/---

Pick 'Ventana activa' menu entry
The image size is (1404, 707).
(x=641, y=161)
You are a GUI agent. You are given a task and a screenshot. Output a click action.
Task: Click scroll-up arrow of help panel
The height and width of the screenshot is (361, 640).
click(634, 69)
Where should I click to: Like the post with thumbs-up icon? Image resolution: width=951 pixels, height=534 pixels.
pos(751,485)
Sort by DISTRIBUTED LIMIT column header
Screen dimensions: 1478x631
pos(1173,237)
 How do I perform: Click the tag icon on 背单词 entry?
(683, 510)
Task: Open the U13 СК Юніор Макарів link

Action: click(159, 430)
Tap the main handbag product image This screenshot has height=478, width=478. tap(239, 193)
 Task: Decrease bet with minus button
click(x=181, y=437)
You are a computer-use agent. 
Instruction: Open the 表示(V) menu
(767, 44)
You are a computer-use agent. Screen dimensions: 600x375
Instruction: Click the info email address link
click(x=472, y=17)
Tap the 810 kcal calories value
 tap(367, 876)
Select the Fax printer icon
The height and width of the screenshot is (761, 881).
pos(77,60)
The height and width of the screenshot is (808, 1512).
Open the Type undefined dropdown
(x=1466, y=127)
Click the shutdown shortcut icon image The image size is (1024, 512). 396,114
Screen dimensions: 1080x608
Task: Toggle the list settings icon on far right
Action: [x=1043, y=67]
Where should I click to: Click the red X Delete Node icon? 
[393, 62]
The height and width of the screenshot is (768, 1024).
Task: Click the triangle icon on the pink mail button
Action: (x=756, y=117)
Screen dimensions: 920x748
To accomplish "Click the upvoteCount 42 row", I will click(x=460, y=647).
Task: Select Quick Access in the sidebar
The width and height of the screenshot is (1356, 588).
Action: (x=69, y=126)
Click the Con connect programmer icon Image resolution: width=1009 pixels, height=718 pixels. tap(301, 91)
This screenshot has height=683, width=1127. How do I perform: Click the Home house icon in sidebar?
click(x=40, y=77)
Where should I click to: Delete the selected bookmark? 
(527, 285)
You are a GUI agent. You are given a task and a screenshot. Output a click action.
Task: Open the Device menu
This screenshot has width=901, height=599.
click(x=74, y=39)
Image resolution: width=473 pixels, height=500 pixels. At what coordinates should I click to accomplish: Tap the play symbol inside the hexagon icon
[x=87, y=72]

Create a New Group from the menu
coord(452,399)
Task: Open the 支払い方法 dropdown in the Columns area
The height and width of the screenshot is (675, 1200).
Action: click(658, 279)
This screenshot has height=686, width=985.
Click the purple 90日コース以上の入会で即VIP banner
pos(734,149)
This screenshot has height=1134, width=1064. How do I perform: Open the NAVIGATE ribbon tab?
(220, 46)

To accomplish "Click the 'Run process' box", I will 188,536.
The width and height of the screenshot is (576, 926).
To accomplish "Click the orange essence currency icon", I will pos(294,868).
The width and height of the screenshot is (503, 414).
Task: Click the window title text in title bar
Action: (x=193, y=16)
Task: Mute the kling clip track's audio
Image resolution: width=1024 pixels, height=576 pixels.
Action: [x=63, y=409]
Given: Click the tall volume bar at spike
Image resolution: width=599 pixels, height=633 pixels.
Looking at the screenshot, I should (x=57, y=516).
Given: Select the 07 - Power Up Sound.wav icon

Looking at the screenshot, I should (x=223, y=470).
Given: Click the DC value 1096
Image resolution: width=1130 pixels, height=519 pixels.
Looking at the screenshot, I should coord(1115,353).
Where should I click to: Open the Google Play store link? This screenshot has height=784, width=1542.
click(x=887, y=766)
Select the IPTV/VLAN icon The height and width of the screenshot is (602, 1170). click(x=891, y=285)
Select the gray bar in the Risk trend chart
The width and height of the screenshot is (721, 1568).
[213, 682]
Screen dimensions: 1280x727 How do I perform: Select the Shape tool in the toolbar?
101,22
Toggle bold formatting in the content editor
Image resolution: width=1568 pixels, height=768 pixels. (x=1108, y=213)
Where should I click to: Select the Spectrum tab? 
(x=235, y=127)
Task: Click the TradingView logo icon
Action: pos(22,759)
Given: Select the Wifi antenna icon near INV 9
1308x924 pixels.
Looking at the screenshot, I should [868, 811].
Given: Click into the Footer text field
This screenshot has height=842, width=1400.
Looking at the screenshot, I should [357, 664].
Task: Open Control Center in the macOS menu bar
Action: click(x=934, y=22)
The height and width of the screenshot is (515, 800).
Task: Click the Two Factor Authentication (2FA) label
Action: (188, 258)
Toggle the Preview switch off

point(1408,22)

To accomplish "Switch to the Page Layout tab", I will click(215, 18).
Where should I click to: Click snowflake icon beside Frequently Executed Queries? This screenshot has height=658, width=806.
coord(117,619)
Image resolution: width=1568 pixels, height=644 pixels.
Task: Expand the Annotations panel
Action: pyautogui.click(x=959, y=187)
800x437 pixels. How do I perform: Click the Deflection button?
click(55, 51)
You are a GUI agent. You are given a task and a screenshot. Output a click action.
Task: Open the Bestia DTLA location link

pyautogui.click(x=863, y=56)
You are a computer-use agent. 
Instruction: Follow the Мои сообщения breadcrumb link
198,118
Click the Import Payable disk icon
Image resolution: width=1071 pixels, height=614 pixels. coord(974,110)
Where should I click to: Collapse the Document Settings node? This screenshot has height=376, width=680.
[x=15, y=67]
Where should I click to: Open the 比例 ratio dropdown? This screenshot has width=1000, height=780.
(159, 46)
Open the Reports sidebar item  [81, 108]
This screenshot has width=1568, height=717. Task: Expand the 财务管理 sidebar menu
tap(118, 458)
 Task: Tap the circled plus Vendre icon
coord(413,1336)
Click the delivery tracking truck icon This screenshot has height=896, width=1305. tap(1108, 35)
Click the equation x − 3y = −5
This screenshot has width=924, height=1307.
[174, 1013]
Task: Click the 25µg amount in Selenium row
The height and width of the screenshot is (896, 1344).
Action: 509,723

\---

Each record above is to be printed again exactly as written.

Pick 'Ventana activa' menu entry
The image size is (1404, 707).
(x=641, y=161)
You are a GUI agent. You are given a task and a screenshot. Output a click action.
Task: Click scroll-up arrow of help panel
The height and width of the screenshot is (361, 640).
click(634, 69)
Where should I click to: Like the post with thumbs-up icon? Image resolution: width=951 pixels, height=534 pixels.
pos(751,485)
Sort by DISTRIBUTED LIMIT column header
Screen dimensions: 1478x631
pos(1173,237)
 How do I perform: Click the tag icon on 背单词 entry?
(683, 510)
Task: Open the U13 СК Юніор Макарів link

Action: click(159, 430)
Tap the main handbag product image This screenshot has height=478, width=478. tap(239, 193)
 Task: Decrease bet with minus button
click(x=181, y=437)
You are a computer-use agent. 
Instruction: Open the 表示(V) menu
(767, 44)
You are a computer-use agent. Screen dimensions: 600x375
Instruction: Click the info email address link
click(x=472, y=17)
Tap the 810 kcal calories value
 tap(367, 876)
Select the Fax printer icon
The height and width of the screenshot is (761, 881).
pos(77,60)
The height and width of the screenshot is (808, 1512).
Open the Type undefined dropdown
(x=1466, y=127)
Click the shutdown shortcut icon image The image size is (1024, 512). 396,114
Screen dimensions: 1080x608
Task: Toggle the list settings icon on far right
Action: [x=1043, y=67]
Where should I click to: Click the red X Delete Node icon? 
[393, 62]
The height and width of the screenshot is (768, 1024).
Task: Click the triangle icon on the pink mail button
Action: (x=756, y=117)
Screen dimensions: 920x748
To accomplish "Click the upvoteCount 42 row", I will click(x=460, y=647).
Task: Select Quick Access in the sidebar
The width and height of the screenshot is (1356, 588).
Action: (x=69, y=126)
Click the Con connect programmer icon Image resolution: width=1009 pixels, height=718 pixels. tap(301, 91)
This screenshot has height=683, width=1127. How do I perform: Click the Home house icon in sidebar?
click(x=40, y=77)
Where should I click to: Delete the selected bookmark? 
(527, 285)
You are a GUI agent. You are given a task and a screenshot. Output a click action.
Task: Open the Device menu
This screenshot has width=901, height=599.
click(x=74, y=39)
Image resolution: width=473 pixels, height=500 pixels. At what coordinates should I click to accomplish: Tap the play symbol inside the hexagon icon
[x=87, y=72]

Create a New Group from the menu
coord(452,399)
Task: Open the 支払い方法 dropdown in the Columns area
The height and width of the screenshot is (675, 1200).
Action: click(658, 279)
This screenshot has height=686, width=985.
Click the purple 90日コース以上の入会で即VIP banner
pos(734,149)
This screenshot has height=1134, width=1064. How do I perform: Open the NAVIGATE ribbon tab?
(220, 46)

To accomplish "Click the 'Run process' box", I will 188,536.
The width and height of the screenshot is (576, 926).
To accomplish "Click the orange essence currency icon", I will pos(294,868).
The width and height of the screenshot is (503, 414).
Task: Click the window title text in title bar
Action: (x=193, y=16)
Task: Mute the kling clip track's audio
Image resolution: width=1024 pixels, height=576 pixels.
Action: [x=63, y=409]
Given: Click the tall volume bar at spike
Image resolution: width=599 pixels, height=633 pixels.
Looking at the screenshot, I should (x=57, y=516).
Given: Select the 07 - Power Up Sound.wav icon

Looking at the screenshot, I should (x=223, y=470).
Given: Click the DC value 1096
Image resolution: width=1130 pixels, height=519 pixels.
Looking at the screenshot, I should coord(1115,353).
Where should I click to: Open the Google Play store link? This screenshot has height=784, width=1542.
click(x=887, y=766)
Select the IPTV/VLAN icon The height and width of the screenshot is (602, 1170). click(x=891, y=285)
Select the gray bar in the Risk trend chart
The width and height of the screenshot is (721, 1568).
[213, 682]
Screen dimensions: 1280x727 How do I perform: Select the Shape tool in the toolbar?
101,22
Toggle bold formatting in the content editor
Image resolution: width=1568 pixels, height=768 pixels. (x=1108, y=213)
Where should I click to: Select the Spectrum tab? 
(x=235, y=127)
Task: Click the TradingView logo icon
Action: pos(22,759)
Given: Select the Wifi antenna icon near INV 9
1308x924 pixels.
Looking at the screenshot, I should [868, 811].
Given: Click into the Footer text field
This screenshot has height=842, width=1400.
Looking at the screenshot, I should [357, 664].
Task: Open Control Center in the macOS menu bar
Action: click(x=934, y=22)
The height and width of the screenshot is (515, 800).
Task: Click the Two Factor Authentication (2FA) label
Action: (188, 258)
Toggle the Preview switch off

point(1408,22)

To accomplish "Switch to the Page Layout tab", I will click(215, 18).
Where should I click to: Click snowflake icon beside Frequently Executed Queries? This screenshot has height=658, width=806.
coord(117,619)
Image resolution: width=1568 pixels, height=644 pixels.
Task: Expand the Annotations panel
Action: pyautogui.click(x=959, y=187)
800x437 pixels. How do I perform: Click the Deflection button?
click(55, 51)
You are a GUI agent. You are given a task and a screenshot. Output a click action.
Task: Open the Bestia DTLA location link

pyautogui.click(x=863, y=56)
You are a computer-use agent. 
Instruction: Follow the Мои сообщения breadcrumb link
198,118
Click the Import Payable disk icon
Image resolution: width=1071 pixels, height=614 pixels. coord(974,110)
Where should I click to: Collapse the Document Settings node? This screenshot has height=376, width=680.
[x=15, y=67]
Where should I click to: Open the 比例 ratio dropdown? This screenshot has width=1000, height=780.
(159, 46)
Open the Reports sidebar item  [81, 108]
This screenshot has width=1568, height=717. Task: Expand the 财务管理 sidebar menu
tap(118, 458)
 Task: Tap the circled plus Vendre icon
coord(413,1336)
Click the delivery tracking truck icon This screenshot has height=896, width=1305. tap(1108, 35)
Click the equation x − 3y = −5
This screenshot has width=924, height=1307.
[174, 1013]
Task: Click the 25µg amount in Selenium row
The height and width of the screenshot is (896, 1344).
Action: 509,723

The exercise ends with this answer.